Stephen Jimenez’s newly published book, The Book of Matt: Hidden Truths About the Murder of Matthew Shepard (Steerforth Press), has come under attack for questioning aspects of a case that has come to symbolize hate crimes against gay men and women. Earlier this month, an online petition was launched by Jamie McGonnigal, the author of the TalkAboutEquality.com blog, calling for the cancellation of Jimenez’s appearances at bookstores around the country. The McGonnigal petition claims that bookstores would be presenting a “conspiracy theorist and LGBT hate crime denier on the 15th anniversary of Matthew’s gruesome murder” and that they would only be in it for the sales. However, the several bookstores that have hosted the award-winning journalist, whose book has been recognized by reviewers as being soundly reported, have said the events led to a civil dialogue on a controversial issue.

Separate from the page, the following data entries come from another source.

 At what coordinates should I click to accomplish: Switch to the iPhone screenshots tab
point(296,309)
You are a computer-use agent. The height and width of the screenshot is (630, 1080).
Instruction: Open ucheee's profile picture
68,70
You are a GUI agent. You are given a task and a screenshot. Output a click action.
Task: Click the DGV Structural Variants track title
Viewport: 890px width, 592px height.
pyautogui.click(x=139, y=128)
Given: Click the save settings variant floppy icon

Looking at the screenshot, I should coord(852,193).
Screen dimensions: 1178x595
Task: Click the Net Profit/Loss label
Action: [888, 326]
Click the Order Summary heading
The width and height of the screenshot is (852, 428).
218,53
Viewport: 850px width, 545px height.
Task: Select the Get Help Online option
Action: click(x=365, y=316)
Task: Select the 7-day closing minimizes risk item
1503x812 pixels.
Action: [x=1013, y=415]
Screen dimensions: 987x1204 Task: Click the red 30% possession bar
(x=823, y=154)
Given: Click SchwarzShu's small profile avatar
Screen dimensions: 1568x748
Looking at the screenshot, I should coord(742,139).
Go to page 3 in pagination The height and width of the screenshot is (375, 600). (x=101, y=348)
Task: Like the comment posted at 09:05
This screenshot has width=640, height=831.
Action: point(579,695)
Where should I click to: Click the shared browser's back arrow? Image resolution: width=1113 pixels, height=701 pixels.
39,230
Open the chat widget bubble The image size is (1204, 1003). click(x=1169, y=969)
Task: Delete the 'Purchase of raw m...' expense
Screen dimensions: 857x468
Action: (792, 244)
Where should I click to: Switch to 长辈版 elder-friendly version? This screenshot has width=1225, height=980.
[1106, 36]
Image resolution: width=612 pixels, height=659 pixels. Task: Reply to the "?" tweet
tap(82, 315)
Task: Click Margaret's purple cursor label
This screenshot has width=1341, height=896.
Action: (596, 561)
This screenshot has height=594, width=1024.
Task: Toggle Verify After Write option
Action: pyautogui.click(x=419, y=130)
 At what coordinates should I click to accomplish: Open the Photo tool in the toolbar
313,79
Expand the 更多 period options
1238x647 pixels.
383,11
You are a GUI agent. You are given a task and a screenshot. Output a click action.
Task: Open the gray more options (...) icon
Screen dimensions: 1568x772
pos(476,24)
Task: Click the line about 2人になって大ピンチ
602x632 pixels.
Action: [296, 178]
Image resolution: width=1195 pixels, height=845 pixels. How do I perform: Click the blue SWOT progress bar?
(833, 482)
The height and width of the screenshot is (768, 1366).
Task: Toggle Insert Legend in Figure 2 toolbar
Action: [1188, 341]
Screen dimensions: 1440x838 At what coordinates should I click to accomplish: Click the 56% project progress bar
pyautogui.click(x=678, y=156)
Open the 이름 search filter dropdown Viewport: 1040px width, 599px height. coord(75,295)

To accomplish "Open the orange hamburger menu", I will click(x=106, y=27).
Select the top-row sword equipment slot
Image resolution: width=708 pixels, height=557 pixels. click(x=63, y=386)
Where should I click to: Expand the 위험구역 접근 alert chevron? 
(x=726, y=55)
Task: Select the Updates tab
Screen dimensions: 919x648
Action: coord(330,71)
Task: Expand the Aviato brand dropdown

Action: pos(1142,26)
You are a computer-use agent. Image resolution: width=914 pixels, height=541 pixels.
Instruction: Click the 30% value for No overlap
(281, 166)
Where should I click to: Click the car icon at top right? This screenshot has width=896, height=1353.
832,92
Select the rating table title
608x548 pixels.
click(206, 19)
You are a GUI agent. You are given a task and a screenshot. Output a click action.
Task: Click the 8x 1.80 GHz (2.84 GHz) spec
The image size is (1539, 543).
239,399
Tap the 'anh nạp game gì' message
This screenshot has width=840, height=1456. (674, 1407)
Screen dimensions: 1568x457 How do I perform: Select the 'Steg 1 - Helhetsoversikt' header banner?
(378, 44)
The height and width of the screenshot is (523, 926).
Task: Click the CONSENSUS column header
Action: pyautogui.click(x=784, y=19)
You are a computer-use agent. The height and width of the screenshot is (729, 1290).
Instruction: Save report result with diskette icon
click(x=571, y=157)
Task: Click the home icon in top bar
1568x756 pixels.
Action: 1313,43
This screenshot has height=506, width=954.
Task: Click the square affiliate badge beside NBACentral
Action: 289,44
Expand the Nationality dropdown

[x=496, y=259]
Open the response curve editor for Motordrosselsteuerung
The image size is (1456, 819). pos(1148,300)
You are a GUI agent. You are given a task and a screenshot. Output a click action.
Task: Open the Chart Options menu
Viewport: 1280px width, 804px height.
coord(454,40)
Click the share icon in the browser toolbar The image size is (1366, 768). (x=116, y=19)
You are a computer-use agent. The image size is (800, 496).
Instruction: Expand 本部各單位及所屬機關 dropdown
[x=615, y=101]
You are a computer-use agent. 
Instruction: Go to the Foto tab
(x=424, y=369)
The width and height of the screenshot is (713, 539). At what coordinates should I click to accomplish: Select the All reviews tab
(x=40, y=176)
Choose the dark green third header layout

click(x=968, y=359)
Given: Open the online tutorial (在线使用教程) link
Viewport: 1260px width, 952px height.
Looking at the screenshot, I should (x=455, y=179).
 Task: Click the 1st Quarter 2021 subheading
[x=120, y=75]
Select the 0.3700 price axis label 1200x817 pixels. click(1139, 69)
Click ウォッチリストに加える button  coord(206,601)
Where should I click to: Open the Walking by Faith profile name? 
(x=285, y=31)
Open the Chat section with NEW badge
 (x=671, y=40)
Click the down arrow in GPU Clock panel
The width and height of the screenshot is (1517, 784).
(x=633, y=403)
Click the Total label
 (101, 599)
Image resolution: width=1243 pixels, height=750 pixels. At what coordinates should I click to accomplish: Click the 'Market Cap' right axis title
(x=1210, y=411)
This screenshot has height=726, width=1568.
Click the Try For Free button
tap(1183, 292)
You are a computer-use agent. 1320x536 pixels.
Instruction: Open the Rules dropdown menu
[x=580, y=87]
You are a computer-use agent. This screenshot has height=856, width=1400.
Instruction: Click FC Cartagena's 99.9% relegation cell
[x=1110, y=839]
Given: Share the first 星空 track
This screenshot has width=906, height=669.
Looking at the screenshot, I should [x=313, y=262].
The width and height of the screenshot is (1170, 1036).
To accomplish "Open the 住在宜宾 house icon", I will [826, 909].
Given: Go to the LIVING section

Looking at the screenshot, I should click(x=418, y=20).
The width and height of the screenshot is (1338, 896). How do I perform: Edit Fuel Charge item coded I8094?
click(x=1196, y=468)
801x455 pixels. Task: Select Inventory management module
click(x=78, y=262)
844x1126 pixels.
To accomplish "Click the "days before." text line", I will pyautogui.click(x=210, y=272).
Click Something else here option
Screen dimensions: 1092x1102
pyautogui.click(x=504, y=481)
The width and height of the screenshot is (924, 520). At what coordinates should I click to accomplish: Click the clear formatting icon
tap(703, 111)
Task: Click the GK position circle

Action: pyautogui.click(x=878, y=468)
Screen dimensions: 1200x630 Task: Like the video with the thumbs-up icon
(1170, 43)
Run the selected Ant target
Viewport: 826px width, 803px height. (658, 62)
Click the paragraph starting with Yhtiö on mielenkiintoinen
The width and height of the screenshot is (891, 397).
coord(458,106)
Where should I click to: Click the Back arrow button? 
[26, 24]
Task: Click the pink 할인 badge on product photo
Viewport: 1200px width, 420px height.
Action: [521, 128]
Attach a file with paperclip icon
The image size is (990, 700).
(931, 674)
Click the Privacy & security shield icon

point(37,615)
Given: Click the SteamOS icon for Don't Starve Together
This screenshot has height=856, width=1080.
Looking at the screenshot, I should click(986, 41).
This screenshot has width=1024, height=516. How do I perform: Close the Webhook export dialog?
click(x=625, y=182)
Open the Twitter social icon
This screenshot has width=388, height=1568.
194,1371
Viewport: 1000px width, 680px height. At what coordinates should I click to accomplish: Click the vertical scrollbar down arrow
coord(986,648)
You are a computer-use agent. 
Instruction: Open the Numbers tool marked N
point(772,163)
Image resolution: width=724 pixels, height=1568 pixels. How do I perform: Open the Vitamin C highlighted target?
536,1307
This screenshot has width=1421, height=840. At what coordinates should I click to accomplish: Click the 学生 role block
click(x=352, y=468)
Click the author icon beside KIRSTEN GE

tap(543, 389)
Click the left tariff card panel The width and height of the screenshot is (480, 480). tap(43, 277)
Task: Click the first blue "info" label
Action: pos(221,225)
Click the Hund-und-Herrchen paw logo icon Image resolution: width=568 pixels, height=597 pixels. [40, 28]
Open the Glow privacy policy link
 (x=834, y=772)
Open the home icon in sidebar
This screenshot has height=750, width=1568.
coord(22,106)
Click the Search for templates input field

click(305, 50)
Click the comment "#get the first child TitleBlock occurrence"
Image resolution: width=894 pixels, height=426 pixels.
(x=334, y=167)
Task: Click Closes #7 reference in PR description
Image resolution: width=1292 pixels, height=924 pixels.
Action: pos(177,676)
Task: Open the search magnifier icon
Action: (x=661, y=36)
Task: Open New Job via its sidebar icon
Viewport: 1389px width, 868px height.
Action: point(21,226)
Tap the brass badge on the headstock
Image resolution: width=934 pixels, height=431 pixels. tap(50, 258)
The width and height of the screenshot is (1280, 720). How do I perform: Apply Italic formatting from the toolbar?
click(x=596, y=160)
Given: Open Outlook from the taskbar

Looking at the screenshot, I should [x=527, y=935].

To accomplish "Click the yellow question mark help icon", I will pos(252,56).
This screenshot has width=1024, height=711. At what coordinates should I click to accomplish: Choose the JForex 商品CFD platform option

Weeks before Jimenez’s October 9 appearance at Washington, D.C.’s Politics and Prose, the bookstore was pressured directly by McGonnigal to cancel the event; however, store co-owner Bradley Graham replied to McGonnigal’s e-mail from a place of understanding. Graham assured McGonnigal that he would take special care when introducing the event to include the perspective of those who are opposed to the book. But Graham told BTW, “We were unwavering in our commitment to hold the event.”
Following through on his promise, both of the bookstore’s owners, Graham and Lissa Muscatine, introduced the author together, an unprecedented occurrence.
In addition to noting objections to the book, the owners pointed out that there are also those who believe the book is worthy of consideration. They went on to explain the bookstore’s process of scheduling authors. In creating an event schedule that encompasses several different viewpoints, Politics and Prose is “affirming our mission of providing a forum for community discussion on a broad range of topics,” said Graham, “including books that might be controversial.
“We stressed that in a democracy like ours, people should have the opportunity to hear divergent views, as long as the discussion remained respectful.”
Some members of the audience were associated with a local production of The Laramie Project, a play-turned-HBO film, which is showing this month to mark the 15th anniversary of the crime. These audience members and others asked critical questions that were presented and answered respectfully, said Graham. “It was a very civil dialogue.” While Jimenez had a chance to discuss how he went about writing the book and to rebut criticisms, Graham said, “His critics had a chance to express their views as well. That’s how an event about a controversial book should take place.”
At Books Inc. in the Castro District of San Francisco, one of the first gay neighborhoods in the U.S. and a prominent symbol of LGBT activism and events, the issues in the Book of Matt hold special significance, said store manager Ken White. Jimenez appeared at the store on September 26.
“We were happy with the event,” said White, adding that many people in the audience had come with the intention of challenging the author. “[Jimenez] dealt with it very rationally. He knew his stuff, he did the research. People wanted to meet a crackpot and knock him down and that’s not what happened.” In the end, White added, each person who attended the event purchased the book — further evidence that the author gave an engaging and informative presentation.
Noting that Books Inc. neither endorses nor renounces the book, White said the bookstore’s job was simple: to bring ideas into the community. “This is definitely a book that had a lot to say, that is especially relevant to where we are, and as long as it’s not hate-speech, we’re pretty game for showcasing all kinds of ideas.”
White, who read a few chapters of the book before scheduling the event, said, “It’s threatening for many people because Matthew Shepard is a symbol, and no one wants their symbol to be tarnished, especially when organizations have been founded and a lot of good has ultimately come out of it.” While he acknowledged the importance and influence of Shepard in the LGBT community, White said, “I don’t feel that people should be threatened by the nuanced point of view that’s being presented.”